You gentlemen can watch while I'm scrubbing the floor
And I'm scrubbing the floor while you're gawking
Maybe once you tipped me and it made you feel swell
In a ratty waterfront
In this ratty, old hotel
But you never know to who you're talking
Never know to who you're talking.
Suddenly one night, there's a scream in the night
And you yell, "What the hell could that have been?"
And you see me kind of grinning while I'm scrubbing
And you say, "What she got to grin?"
--"Pirate Jenny" written by Bertolt Brecht and Kurt Weill for The Threepenny Opera.

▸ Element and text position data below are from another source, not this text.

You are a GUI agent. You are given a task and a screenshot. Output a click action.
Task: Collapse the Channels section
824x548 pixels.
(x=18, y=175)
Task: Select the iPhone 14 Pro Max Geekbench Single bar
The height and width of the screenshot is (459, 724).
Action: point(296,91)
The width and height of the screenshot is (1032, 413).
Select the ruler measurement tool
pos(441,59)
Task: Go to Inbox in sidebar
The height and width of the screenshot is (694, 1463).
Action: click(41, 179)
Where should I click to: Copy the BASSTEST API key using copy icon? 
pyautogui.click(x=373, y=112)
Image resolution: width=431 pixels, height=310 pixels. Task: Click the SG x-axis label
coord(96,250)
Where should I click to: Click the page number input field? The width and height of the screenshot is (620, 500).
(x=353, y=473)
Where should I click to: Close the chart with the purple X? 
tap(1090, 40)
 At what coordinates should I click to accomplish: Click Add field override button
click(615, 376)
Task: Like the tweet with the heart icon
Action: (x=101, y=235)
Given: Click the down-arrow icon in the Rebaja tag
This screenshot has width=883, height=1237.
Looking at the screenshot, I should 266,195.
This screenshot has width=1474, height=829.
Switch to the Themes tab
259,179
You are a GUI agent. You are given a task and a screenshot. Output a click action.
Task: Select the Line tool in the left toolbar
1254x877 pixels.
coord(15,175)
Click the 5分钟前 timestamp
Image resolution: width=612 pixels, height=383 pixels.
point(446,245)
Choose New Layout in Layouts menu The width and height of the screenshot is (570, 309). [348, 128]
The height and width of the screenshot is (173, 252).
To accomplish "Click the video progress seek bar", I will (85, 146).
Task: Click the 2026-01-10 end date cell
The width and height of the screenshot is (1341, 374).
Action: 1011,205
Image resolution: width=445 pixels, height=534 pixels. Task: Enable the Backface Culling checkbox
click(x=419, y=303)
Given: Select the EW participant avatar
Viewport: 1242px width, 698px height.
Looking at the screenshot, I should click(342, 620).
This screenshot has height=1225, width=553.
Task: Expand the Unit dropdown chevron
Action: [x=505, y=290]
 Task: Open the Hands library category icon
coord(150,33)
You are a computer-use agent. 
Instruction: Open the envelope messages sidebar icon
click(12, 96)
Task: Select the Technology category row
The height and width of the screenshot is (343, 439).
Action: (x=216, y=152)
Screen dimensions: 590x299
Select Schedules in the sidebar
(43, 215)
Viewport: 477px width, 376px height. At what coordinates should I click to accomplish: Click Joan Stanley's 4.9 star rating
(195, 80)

"Pirate Jenny" is a song we love, no matter who is singing it but our favorite versions are probably by Judy Collins (on In My Life) and Nina Simone (on various collections). The Threepenny Opera, which was recently staged again in New York, is considered a musical theater classic but apparently reporters at The New York Times aren't too well rounded in their education.
Which would explain Damien Cave's "On Patrol, Iraqis Prove Eager, Erratic and Green" -- an article that led to a long, long breakfast discussion among the core six (Jim, Dona, Ty, Jess, Ava and C.I.) on the Thursday it graced the front page of The Times.
From the article:
In one squat concrete home, an American sergeant and about six Iraqis moved from room to room while the owner, an older woman in a full black ahaya, sat on a bed by the stove and watched. When a revolver was found, she was told that it would be confiscated because Iraqi law permittedonly one AK-47 per family.
Smiling the woman said she appreciated the American presence and hoped the raids would make the neighborhood safer. "I never leave the house because I'm too afraid," she said.
An older woman in an ahaya. Ahaya? Head to toe black cloak. So Damien Cave's not only a fool, he's redundant. Do most people get how offensive the above is. A woman, covered in a cloak from head to toe, the person in charge of the home when Iraqis and an American search through it? Between customs and fear, we can't imagine this was a happy experience. Though Cave swallows it hook line and sinker. (Cave, if the Green Zone villa gets a maid named Jenny, watch your back!)
200 years ago, Damien Cave could have reported:
In the slaves quarter, the plantation owner and six armed men, conducted a search while a slave looked on. Smiling, the slave said she appreciated the owner's concern and hoped the searches would make life better for all the ones picking cotton.
C.I. commented on the article Thursday but not in detail due to the shock that Cave could be so publicly stupid in print. We're shocked as well. We're shocked that Cave, in Iraq, has yet to grasp that statements to your face aren't always genuine, that a woman smiling at armed men (Iraqis and an American) in her home may be smiling out of fear. But the quote (which we're having a problem believing Cave translated himself -- no one else is credited for the article) makes it into print -- and you wonder why Americans are so misinformed about Iraq.
Again, Cave, watch your back if the Green Zone villa hires a Jenny.